====== Data section ======

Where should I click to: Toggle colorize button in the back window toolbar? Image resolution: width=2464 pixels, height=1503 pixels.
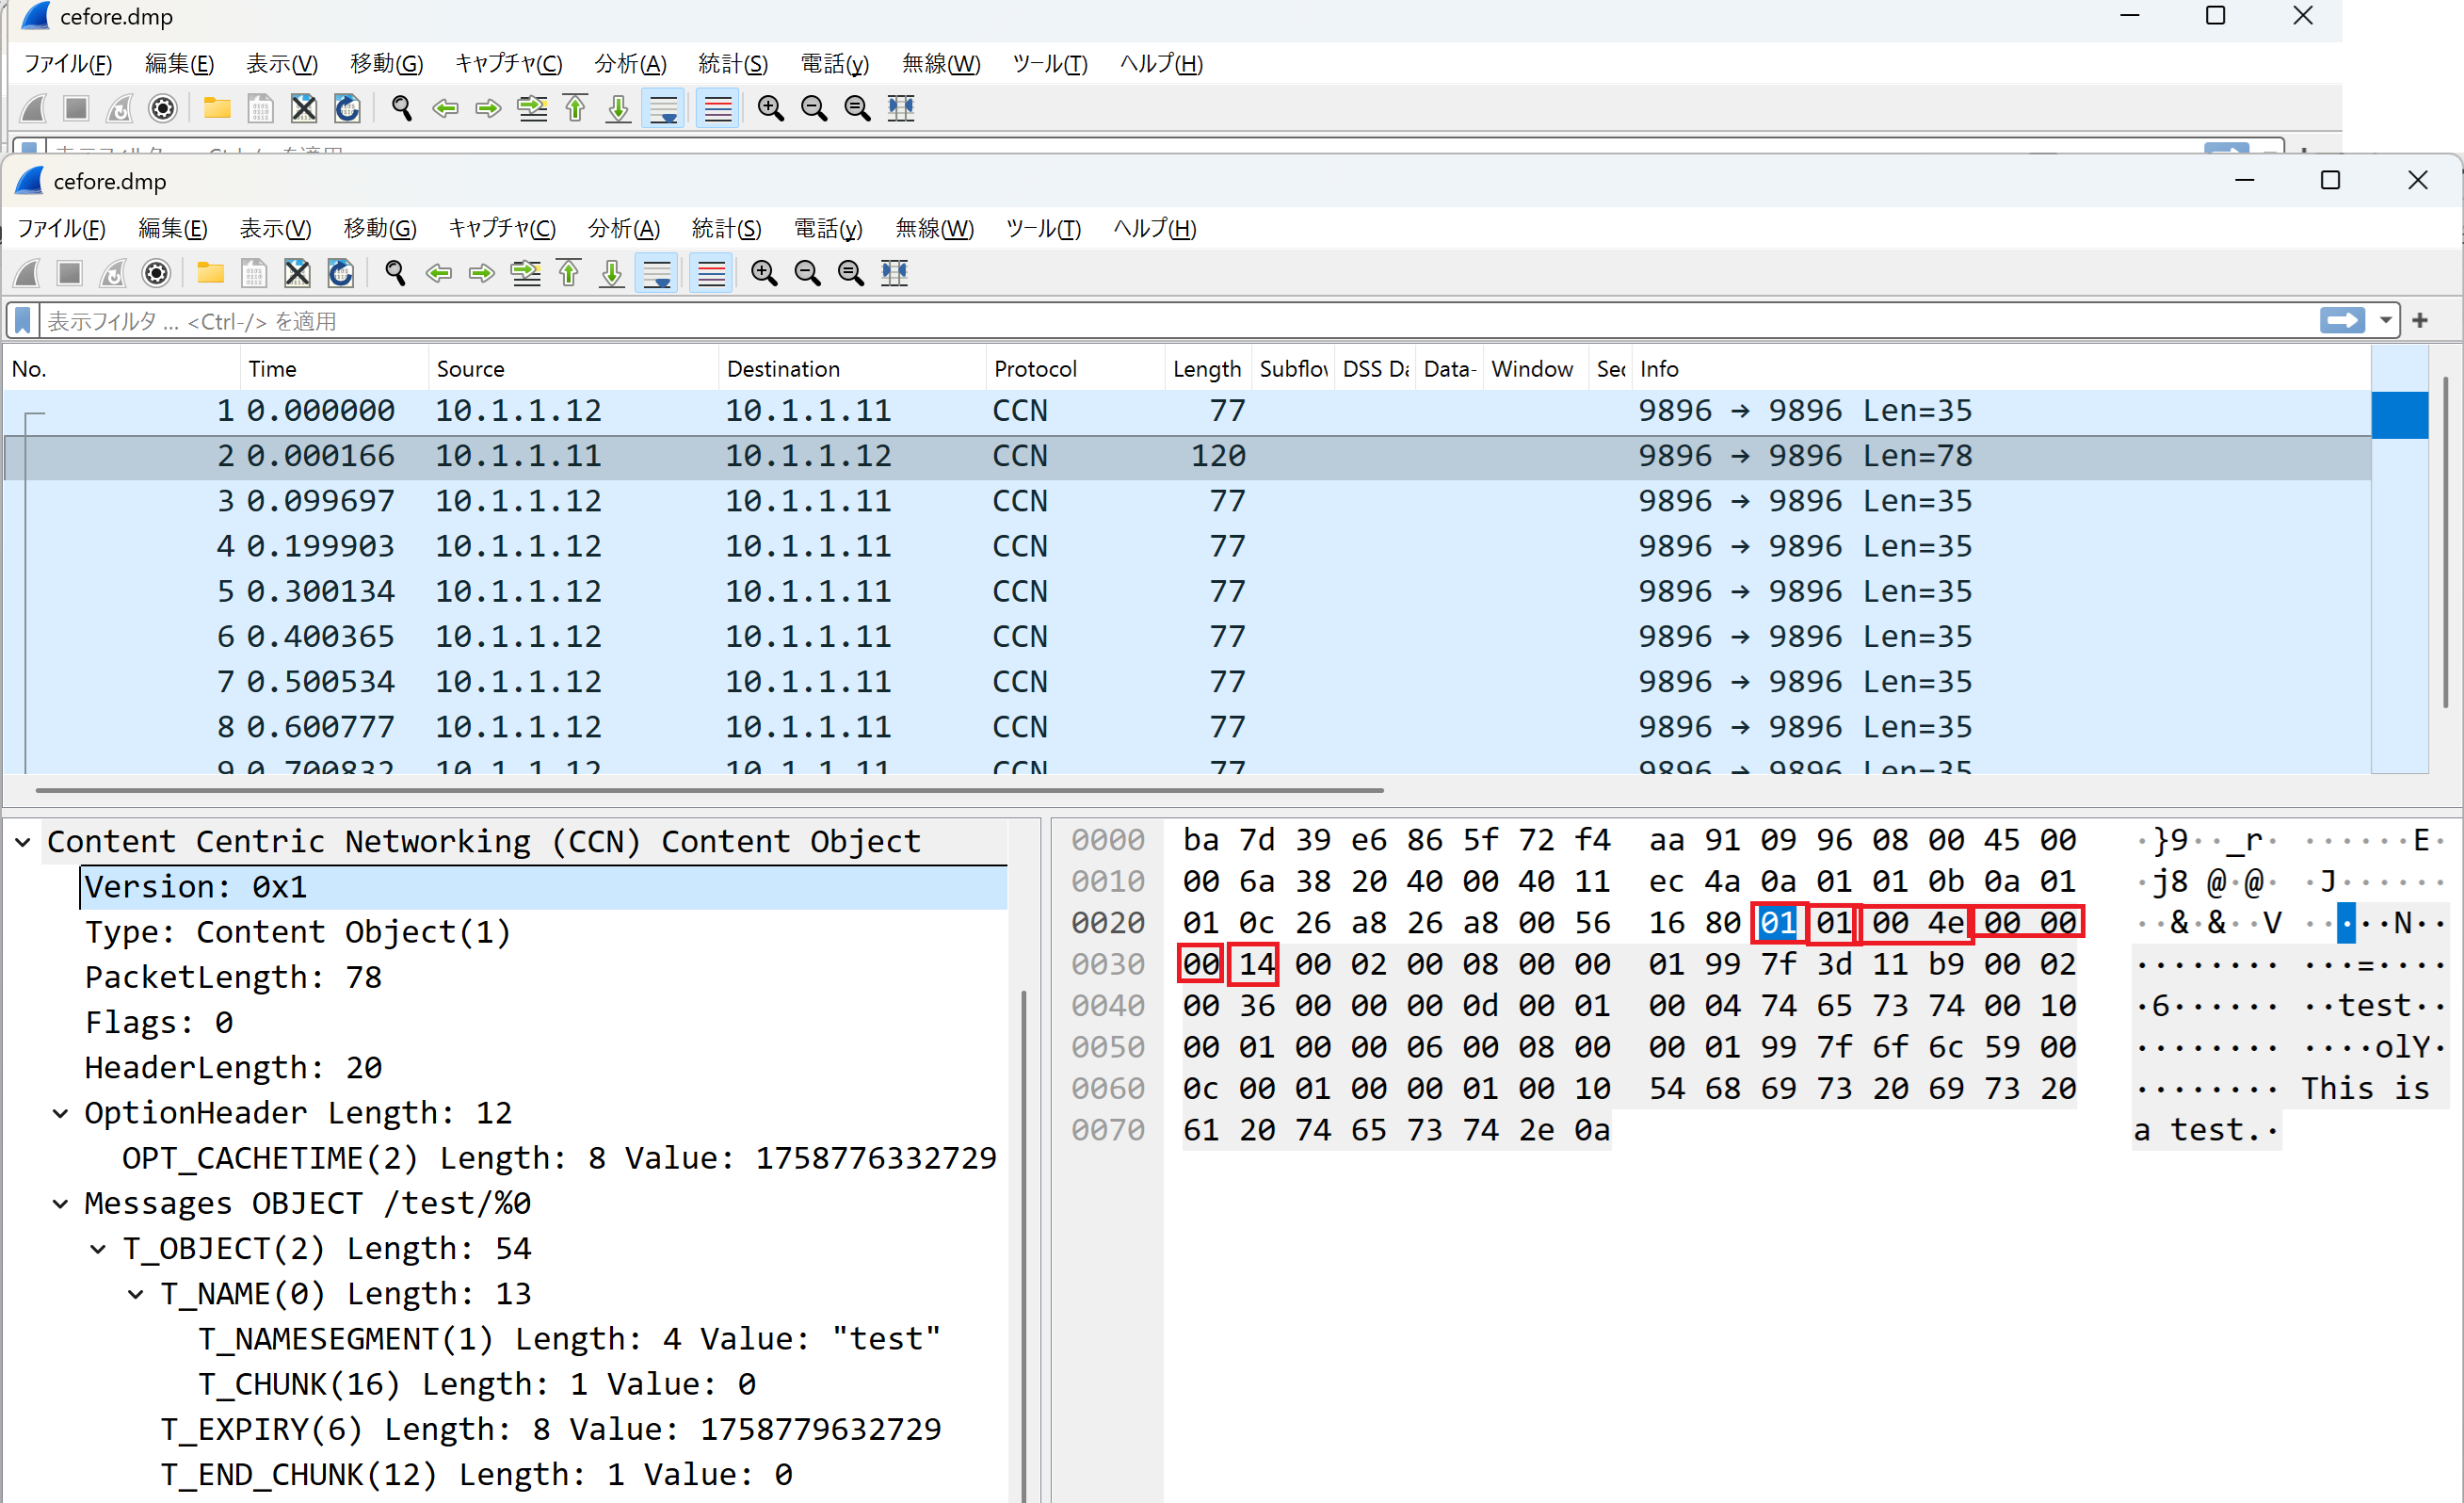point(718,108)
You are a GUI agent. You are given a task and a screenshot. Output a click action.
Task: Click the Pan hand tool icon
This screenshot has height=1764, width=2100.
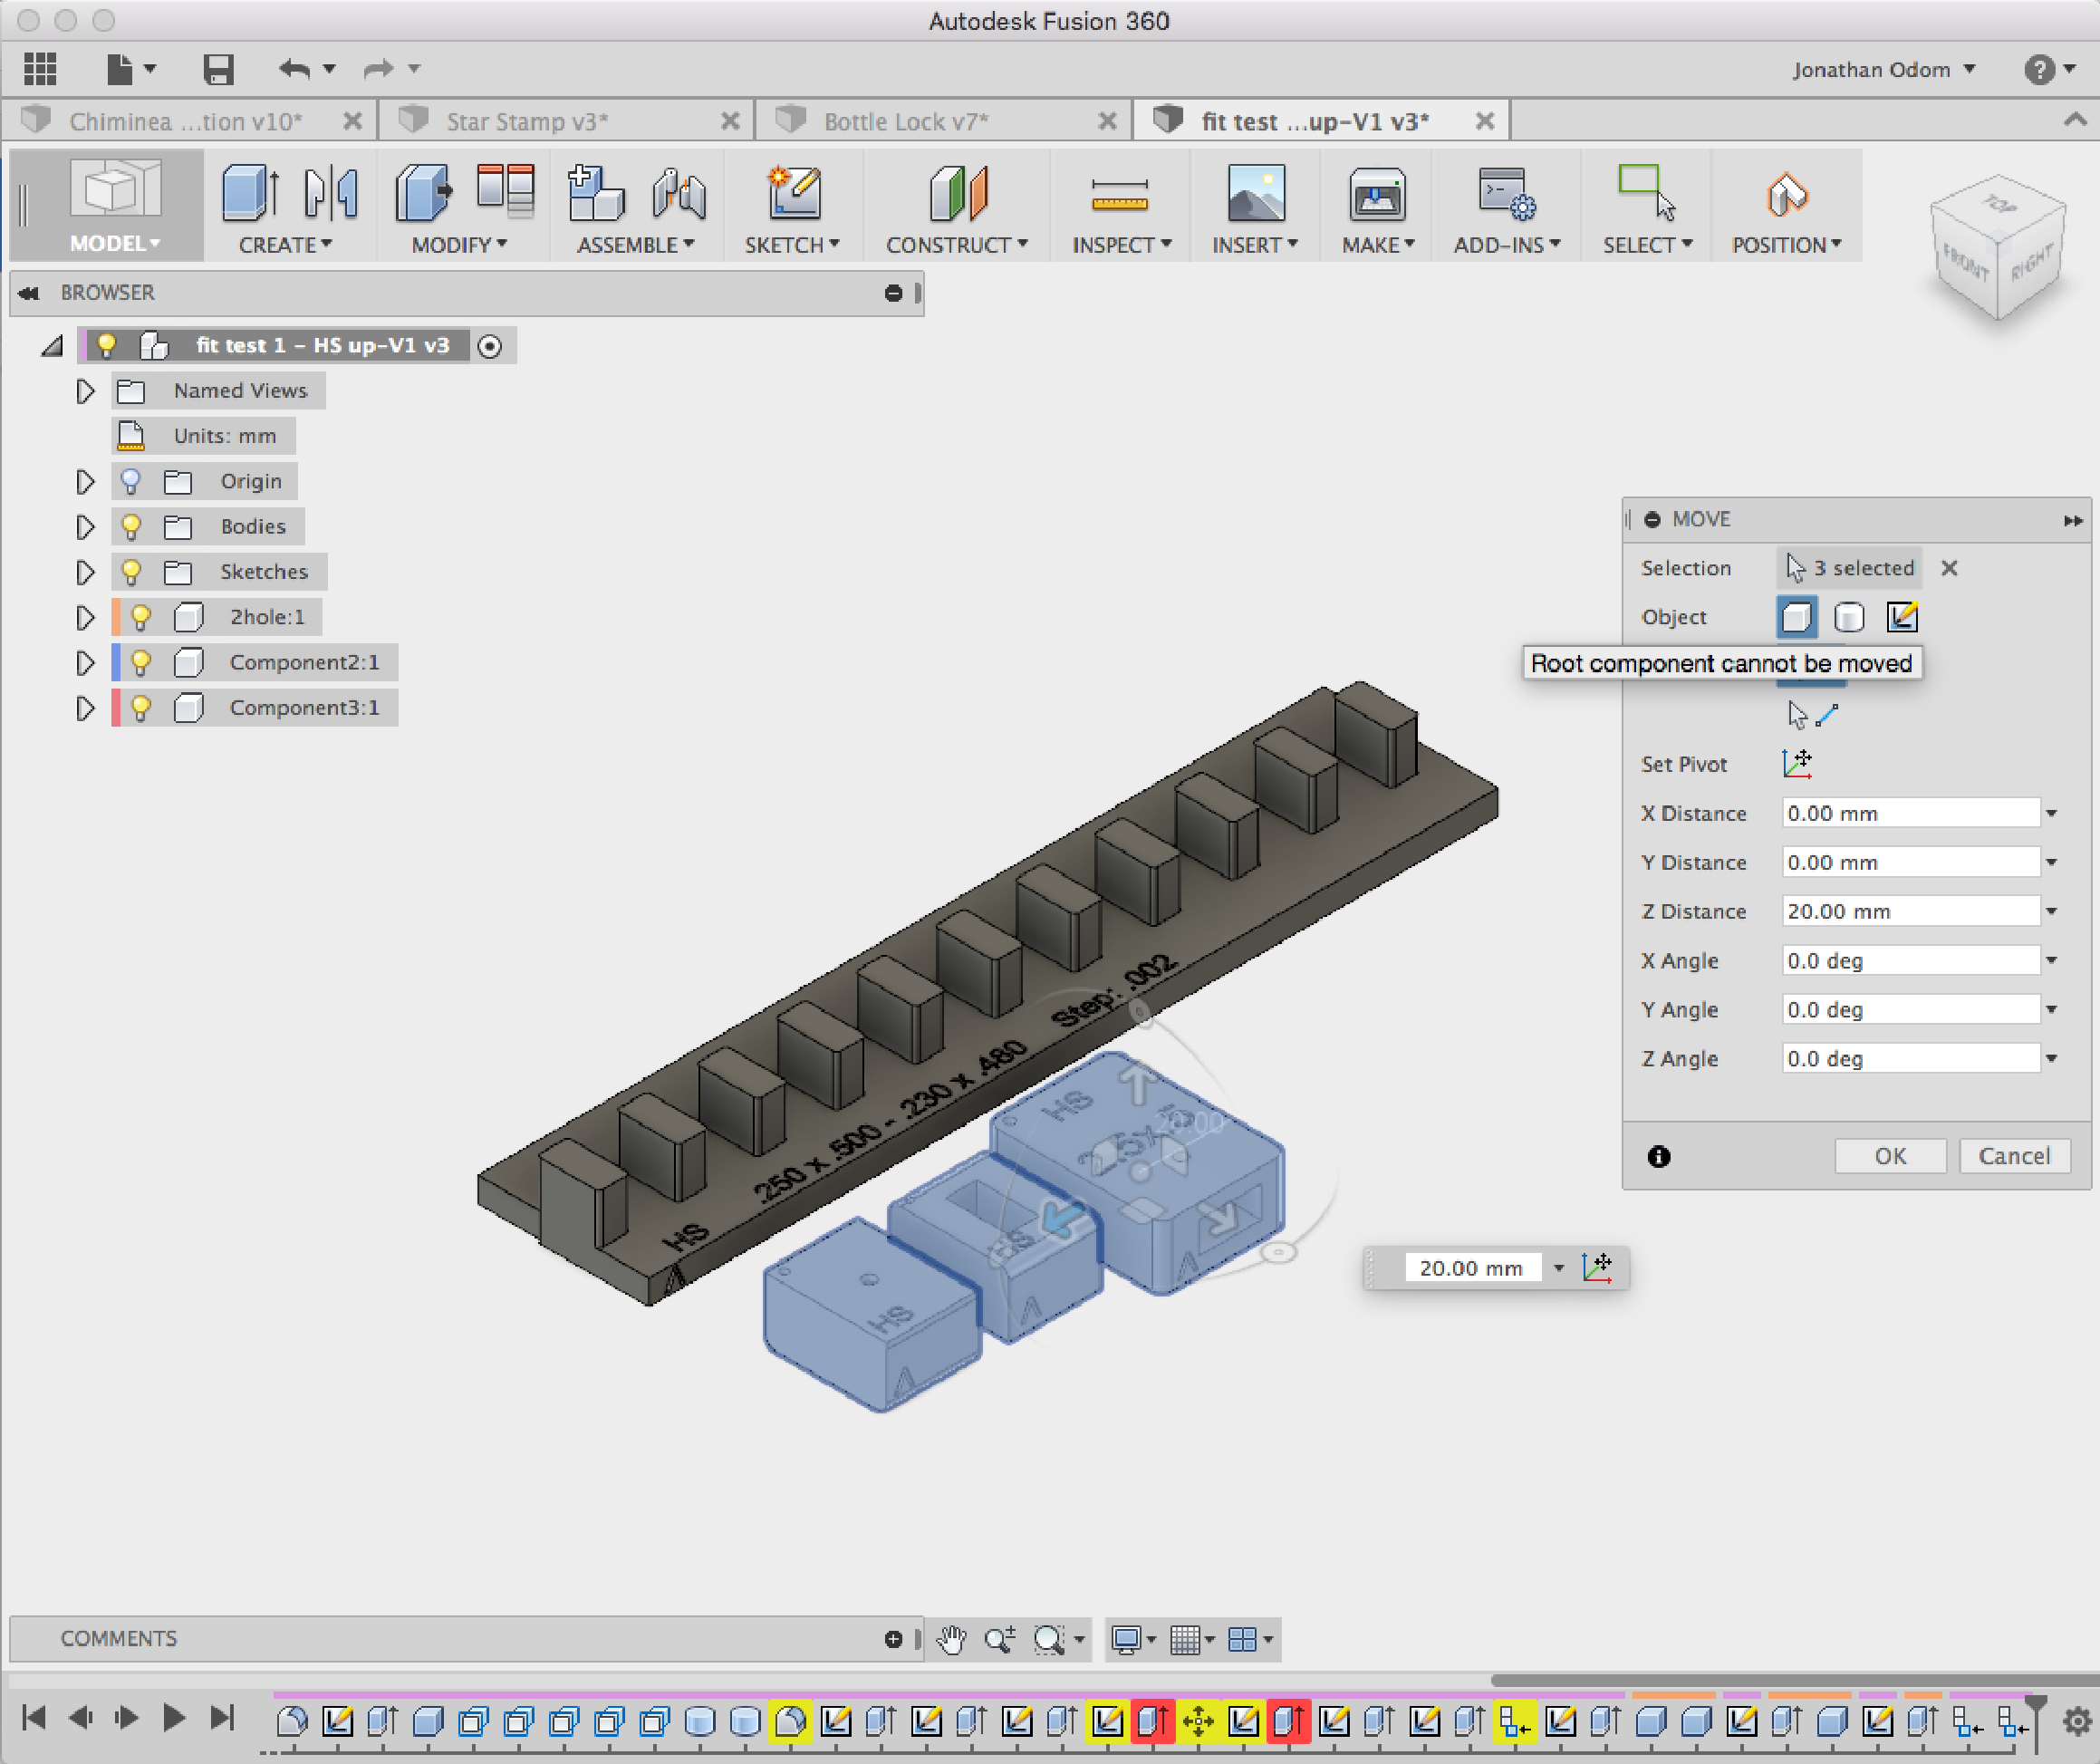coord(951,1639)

======

## Exercise brief:
Without the pictures, restate all of the entries word for word.

## Response:
Where should I click to: Toggle colorize button in the back window toolbar? Image resolution: width=2464 pixels, height=1503 pixels.
point(718,108)
You are a GUI agent. You are given a task and a screenshot. Output a click action.
Task: Click the Pan hand tool icon
This screenshot has height=1764, width=2100.
coord(951,1639)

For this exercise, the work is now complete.